++++ Task data

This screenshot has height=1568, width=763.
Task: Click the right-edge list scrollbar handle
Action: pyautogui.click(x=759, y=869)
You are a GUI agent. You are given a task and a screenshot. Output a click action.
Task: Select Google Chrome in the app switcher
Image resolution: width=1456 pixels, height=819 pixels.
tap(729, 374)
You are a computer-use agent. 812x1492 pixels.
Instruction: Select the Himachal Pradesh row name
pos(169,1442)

++++++++
++++ Task data

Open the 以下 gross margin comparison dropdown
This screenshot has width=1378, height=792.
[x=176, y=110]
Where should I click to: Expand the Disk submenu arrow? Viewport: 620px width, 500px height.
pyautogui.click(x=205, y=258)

++++++++
++++ Task data

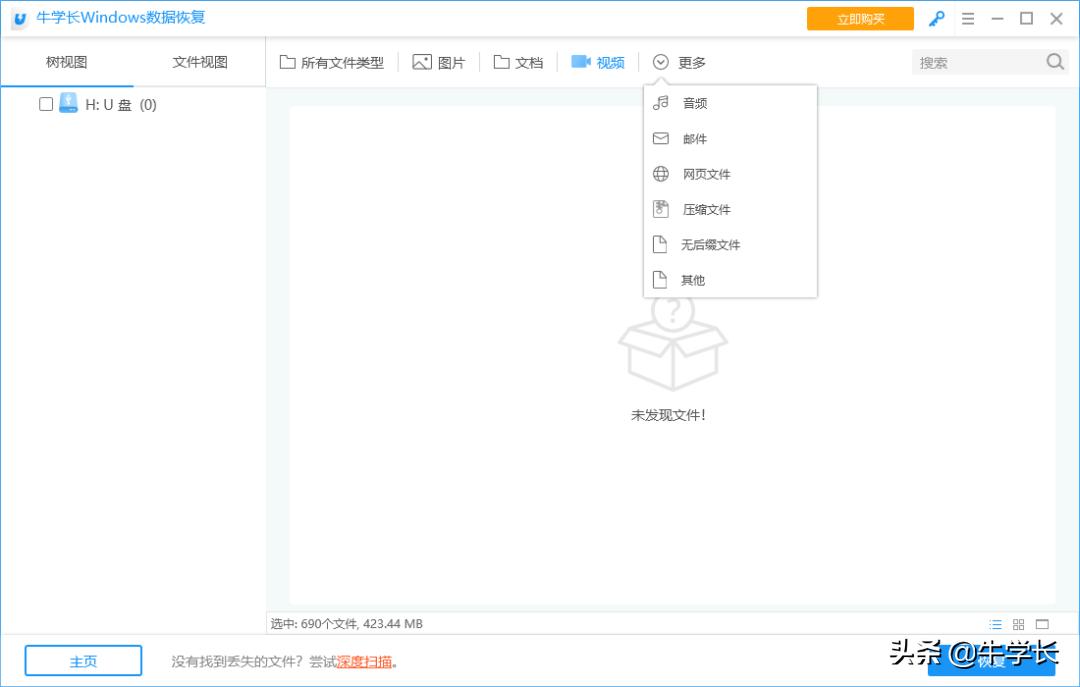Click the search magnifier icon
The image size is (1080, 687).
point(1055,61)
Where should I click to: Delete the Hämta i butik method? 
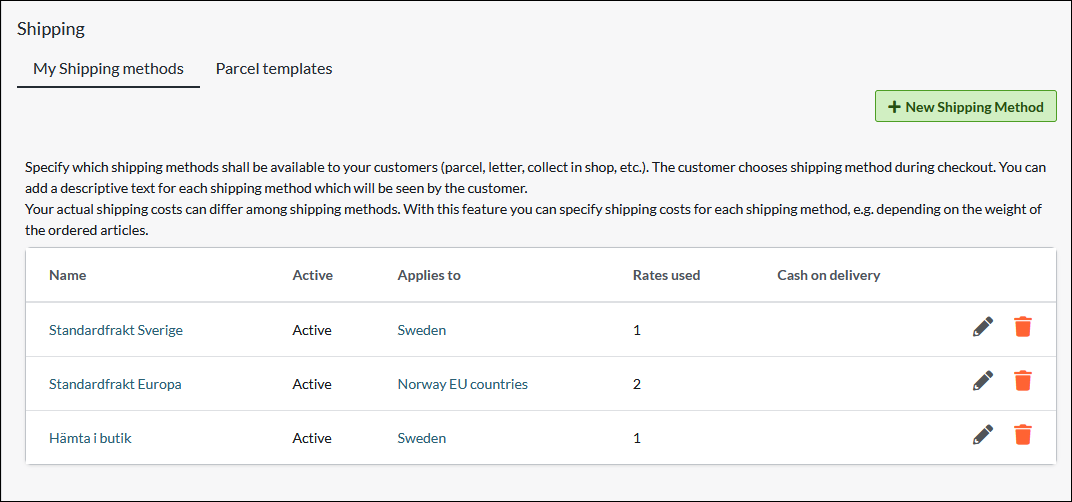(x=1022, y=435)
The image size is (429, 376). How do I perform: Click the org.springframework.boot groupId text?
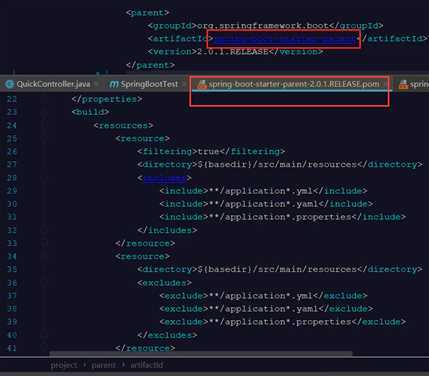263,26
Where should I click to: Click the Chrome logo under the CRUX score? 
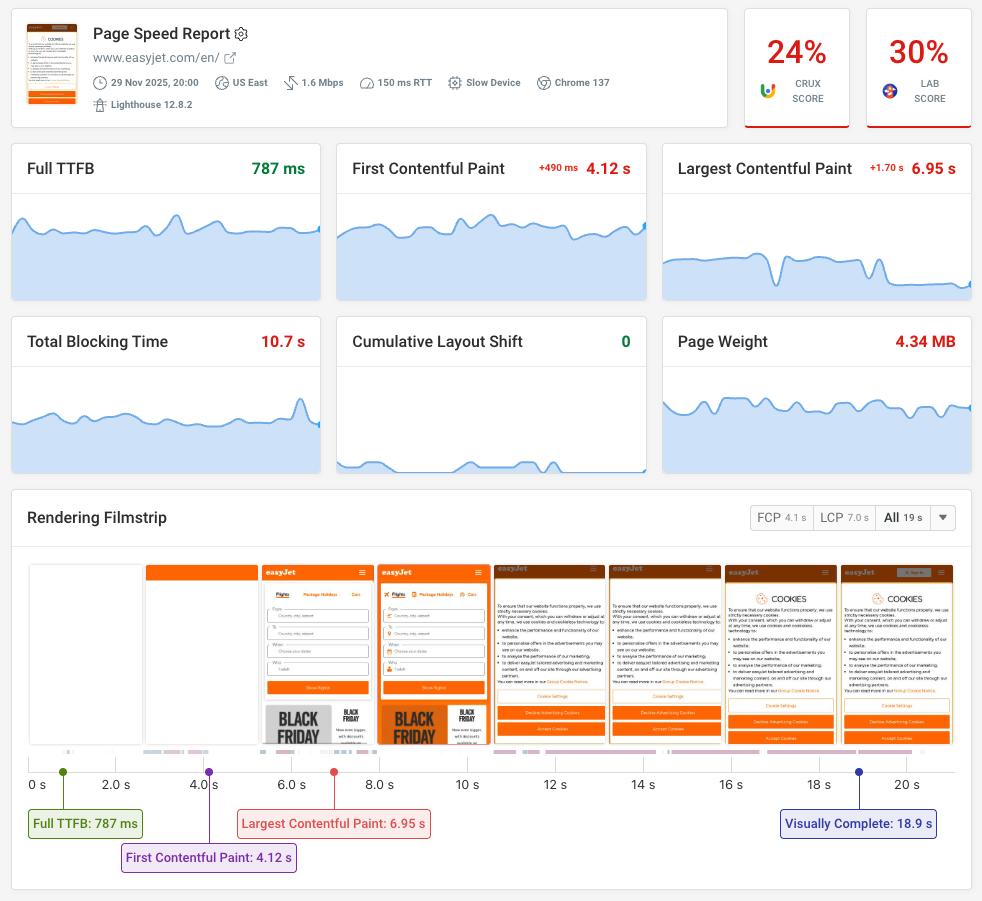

++++++++

**Aim of the task**
Return all lines from the entries that contain the string "Chrome".

**Finished exercise**
Task: Select Google Chrome in the app switcher
Where should I click to: Click the Chrome logo under the CRUX score? 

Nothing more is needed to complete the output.